• HOW TO COMPLETE THIS TASK: Repeat the data verbatim, images excluded.

• EXTRACTED DATA:
========
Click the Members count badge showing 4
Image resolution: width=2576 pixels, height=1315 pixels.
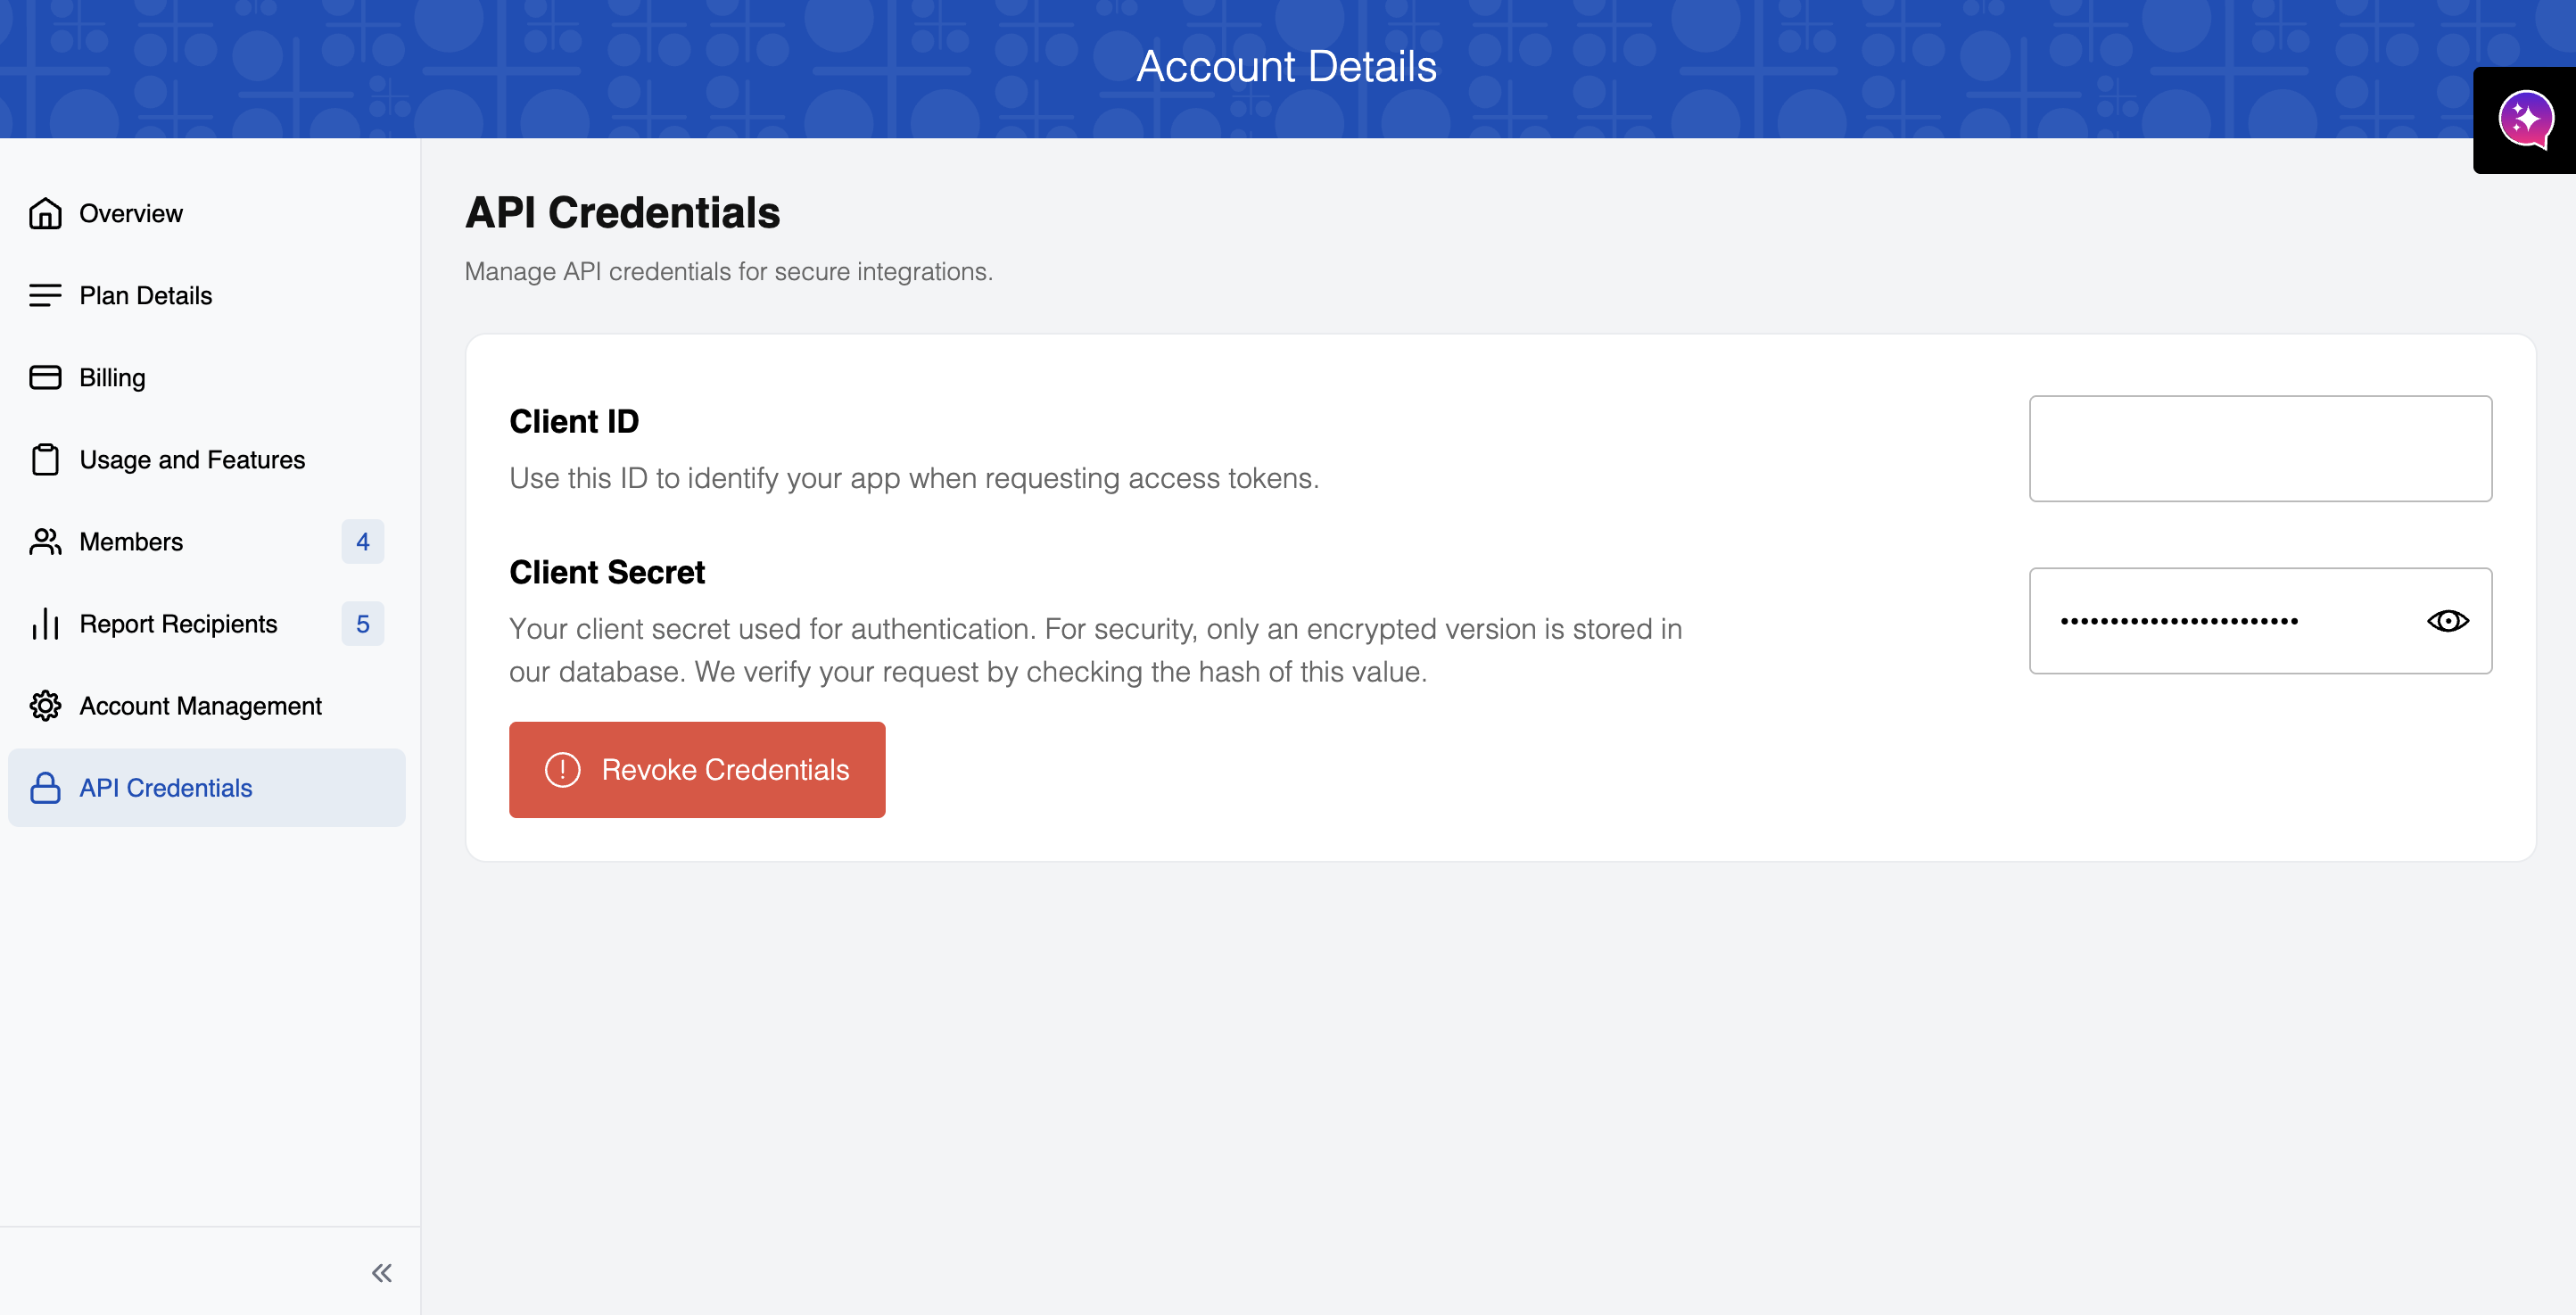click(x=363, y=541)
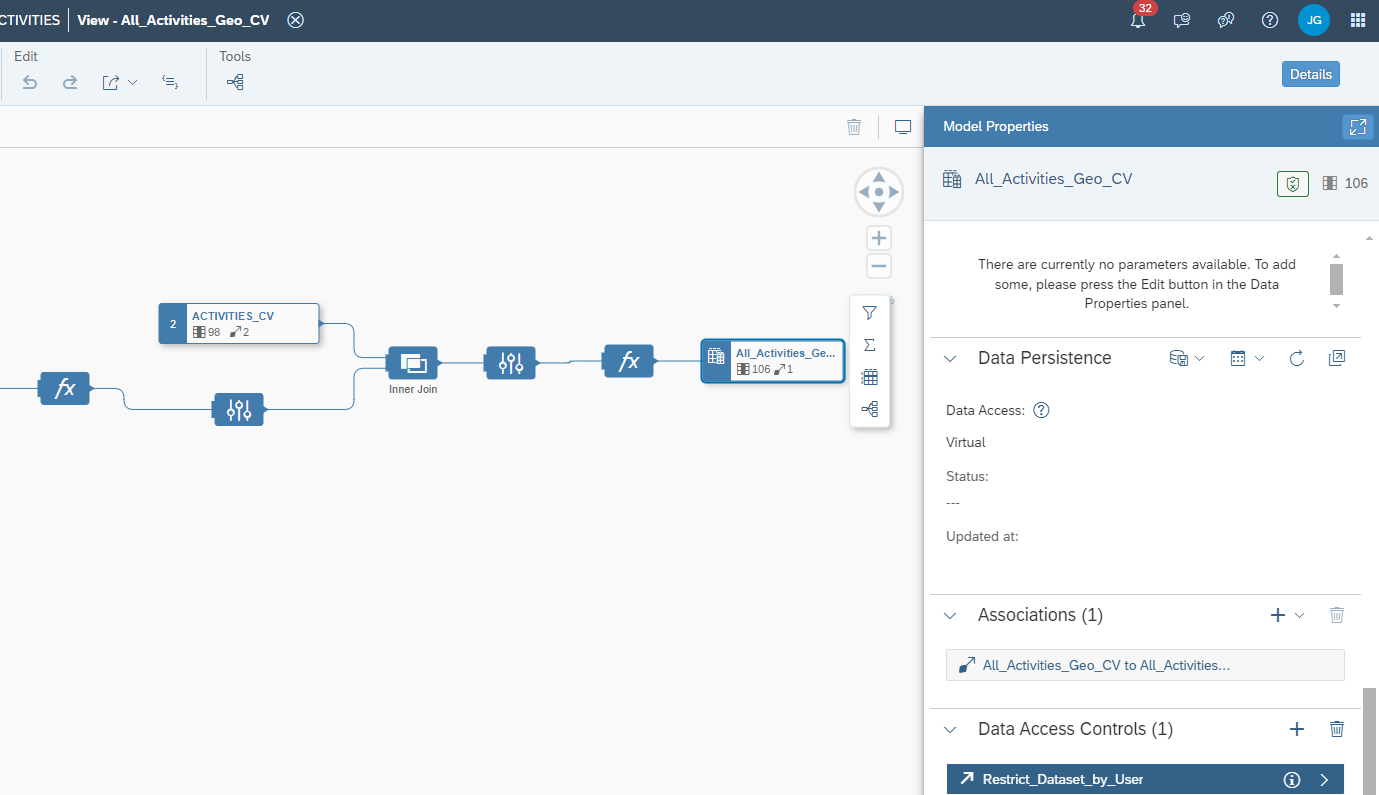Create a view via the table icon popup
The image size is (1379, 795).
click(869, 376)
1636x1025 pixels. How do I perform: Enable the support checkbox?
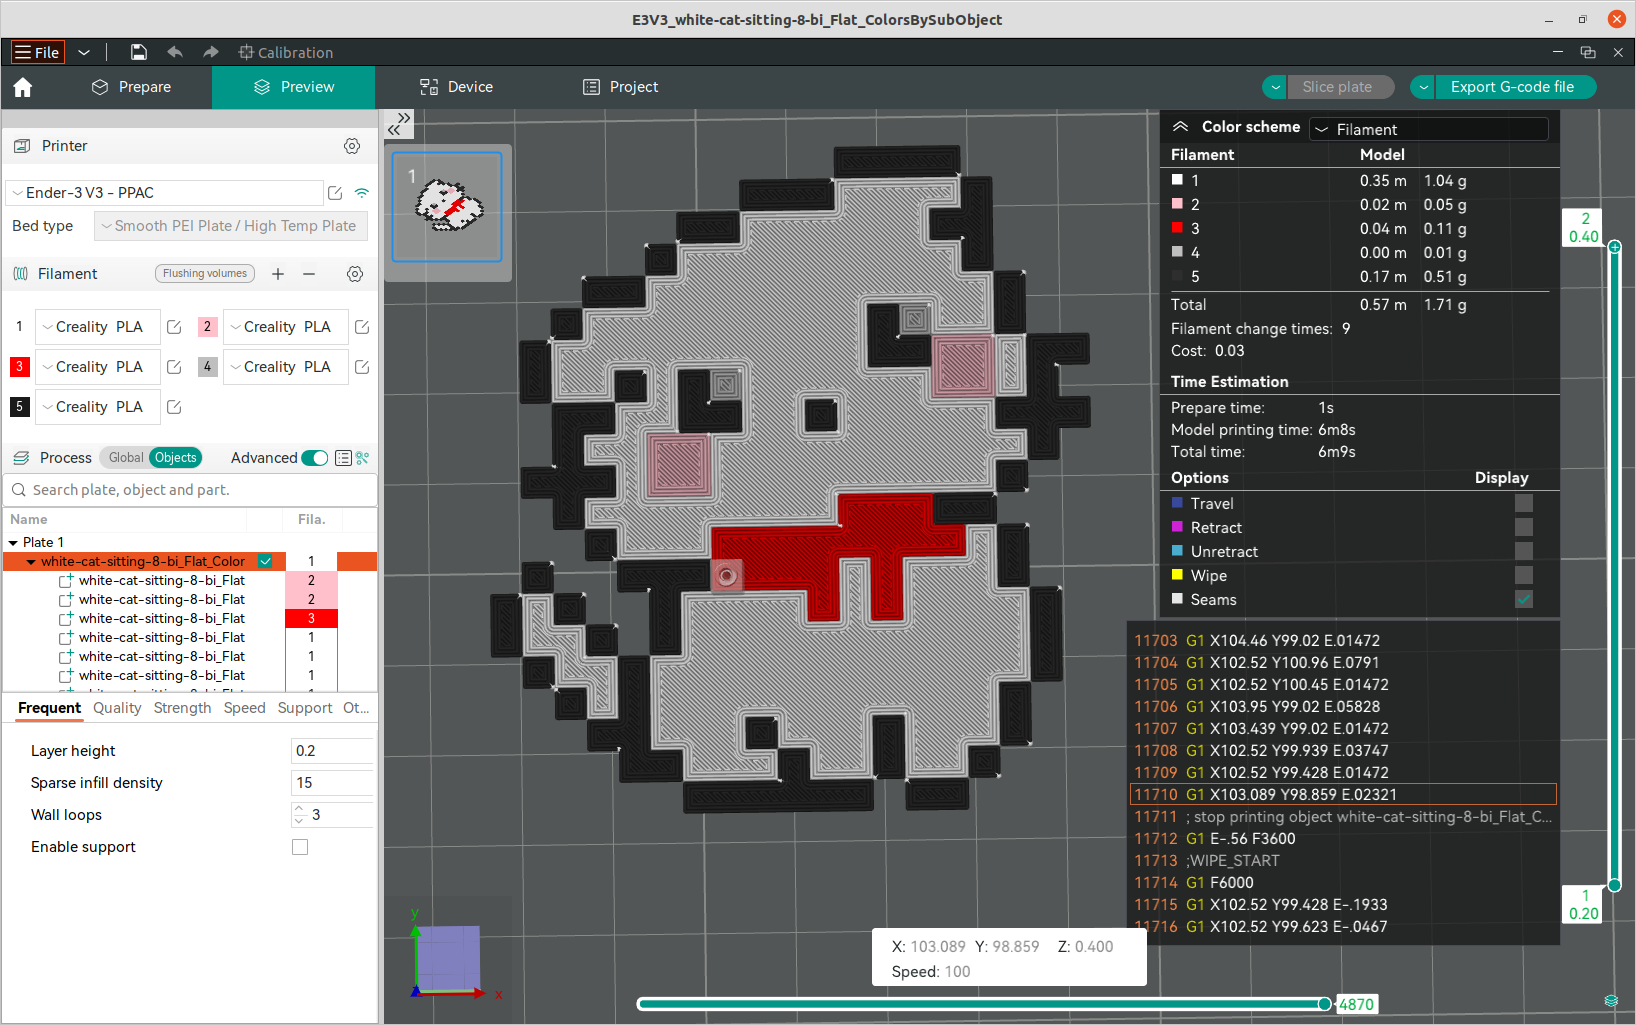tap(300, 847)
========
• WRITTEN REPLY:
Click the Members count badge showing 4
Image resolution: width=2576 pixels, height=1315 pixels.
click(x=363, y=541)
Create a view via the table icon popup
The image size is (1379, 795).
click(869, 376)
1636x1025 pixels. How do I perform: Enable the support checkbox?
tap(300, 847)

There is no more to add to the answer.